La “Réforme classique” (Luther, Calvin) a critiqué ce qu’elle percevait comme un dualisme excessif dans la théologie catholique tardive. Pour les Réformateurs, la distinction entre nature et grâce ne doit pas masquer la radicalité du péché : la nature humaine est tellement blessée par la chute qu’elle ne peut rien pour son salut. La grâce n’est pas une « surélévation » – elle est la guérison d’une nature gravement malade. Le salut est “sola gratia” – par la grâce seule – non par une coopération entre nature et surnaturel.

Tradition anglicane

“L’anglicanisme” (dont il convient de parler distinctement) occupe une position médiane. La tradition anglicane, en particulier dans sa période formative (XVIe-XVIIe siècles), a largement conservé le vocabulaire augustinien du « signe visible de la grâce invisible » pour les sacrements. Sur le rapport entre nature et grâce, l’anglicanisme historique se caractérise par une certaine souplesse, refusant aussi bien le dualisme rigide que la fusion pure. Les théologiens anglicans contemporains insistent sur le rôle de la raison naturelle éclairée par la grâce – une position qui n’est pas sans rappeler celle de Thomas d’Aquin.

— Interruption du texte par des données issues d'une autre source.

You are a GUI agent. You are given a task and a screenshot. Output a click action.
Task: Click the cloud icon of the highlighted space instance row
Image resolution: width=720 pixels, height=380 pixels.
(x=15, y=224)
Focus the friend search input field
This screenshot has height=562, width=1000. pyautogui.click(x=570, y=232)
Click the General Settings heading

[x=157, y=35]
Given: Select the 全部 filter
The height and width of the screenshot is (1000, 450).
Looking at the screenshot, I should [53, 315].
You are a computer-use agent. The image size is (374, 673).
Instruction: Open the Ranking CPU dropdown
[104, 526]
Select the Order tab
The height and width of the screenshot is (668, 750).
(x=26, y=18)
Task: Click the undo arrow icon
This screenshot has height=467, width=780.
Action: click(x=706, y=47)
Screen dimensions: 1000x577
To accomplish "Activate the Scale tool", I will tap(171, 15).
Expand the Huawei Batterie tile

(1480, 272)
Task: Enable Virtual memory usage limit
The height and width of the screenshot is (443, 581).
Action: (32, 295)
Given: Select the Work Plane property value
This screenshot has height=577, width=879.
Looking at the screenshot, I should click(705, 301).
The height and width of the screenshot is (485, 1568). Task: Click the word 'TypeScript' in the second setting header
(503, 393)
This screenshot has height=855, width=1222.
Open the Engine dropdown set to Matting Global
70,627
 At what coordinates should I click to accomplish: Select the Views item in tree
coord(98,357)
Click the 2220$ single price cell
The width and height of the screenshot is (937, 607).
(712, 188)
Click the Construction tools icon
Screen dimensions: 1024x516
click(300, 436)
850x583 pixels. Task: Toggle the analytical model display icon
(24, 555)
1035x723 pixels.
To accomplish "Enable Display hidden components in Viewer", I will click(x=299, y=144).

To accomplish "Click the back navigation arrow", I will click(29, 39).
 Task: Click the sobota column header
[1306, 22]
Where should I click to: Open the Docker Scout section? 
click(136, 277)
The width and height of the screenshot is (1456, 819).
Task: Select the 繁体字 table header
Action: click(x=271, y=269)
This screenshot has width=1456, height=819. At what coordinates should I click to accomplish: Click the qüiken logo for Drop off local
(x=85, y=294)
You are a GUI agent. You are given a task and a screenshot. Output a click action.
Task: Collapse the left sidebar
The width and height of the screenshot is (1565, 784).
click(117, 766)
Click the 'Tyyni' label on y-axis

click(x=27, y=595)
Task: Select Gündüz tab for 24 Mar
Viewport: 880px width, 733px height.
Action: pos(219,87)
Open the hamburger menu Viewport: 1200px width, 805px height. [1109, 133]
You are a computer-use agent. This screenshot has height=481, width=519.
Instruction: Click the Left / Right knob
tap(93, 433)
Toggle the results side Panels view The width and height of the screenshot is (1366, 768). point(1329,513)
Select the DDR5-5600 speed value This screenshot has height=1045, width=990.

Mouvances évangéliques et pentecôtistes

Les “mouvances évangéliques et pentecôtistes” (plus récentes, mais aujourd’hui très influentes) affirment fortement la possibilité de miracles contemporains, de guérisons, de prophéties et de signes. Pour elles, le « surnaturel » n’est pas un ordre lointain ; il est présent et actif dans la vie du croyant. Cette approche, très sensible à l’extraordinaire, se distingue nettement du protestantisme libéral, qui tend à évacuer le miraculeux au profit d’une lecture existentielle ou éthique des Écritures.

Une distinction ancienne, des approches diverses, une méthode commune

Comme on le voit, la manière de nommer et de classer « l’extraordinaire » varie selon les traditions chrétiennes – et selon les époques au sein d’une même tradition. Cette diversité n’est pas un obstacle : elle est une richesse, à condition d’en être conscient.

 

Plutôt que de trancher des débats séculaires par une définition trop rigide, ce projet fait un choix simple : “observer, documenter, vérifier”. Un fait est un fait. Qu’il relève de « l’Extraordinaire et/ou de l’ordinaire », nous nous efforcerons de le recueillir avec rigueur et de le soumettre, le moment venu, à l’examen de personnes compétentes issues des différentes traditions chrétiennes.

 

Notre page d’accueil ne saurait résumer à elle seule deux millénaires de réflexion théologique. Nous indiquons simplement les principales lignes de partage, afin que chaque visiteur – catholique, orthodoxe, protestant, anglican, ou simple curieux – puisse situer notre démarche.

 

Ouvert à tous, exclusif d’aucun. Le réel n’a pas besoin d’être défendu. Il a besoin d’être observé.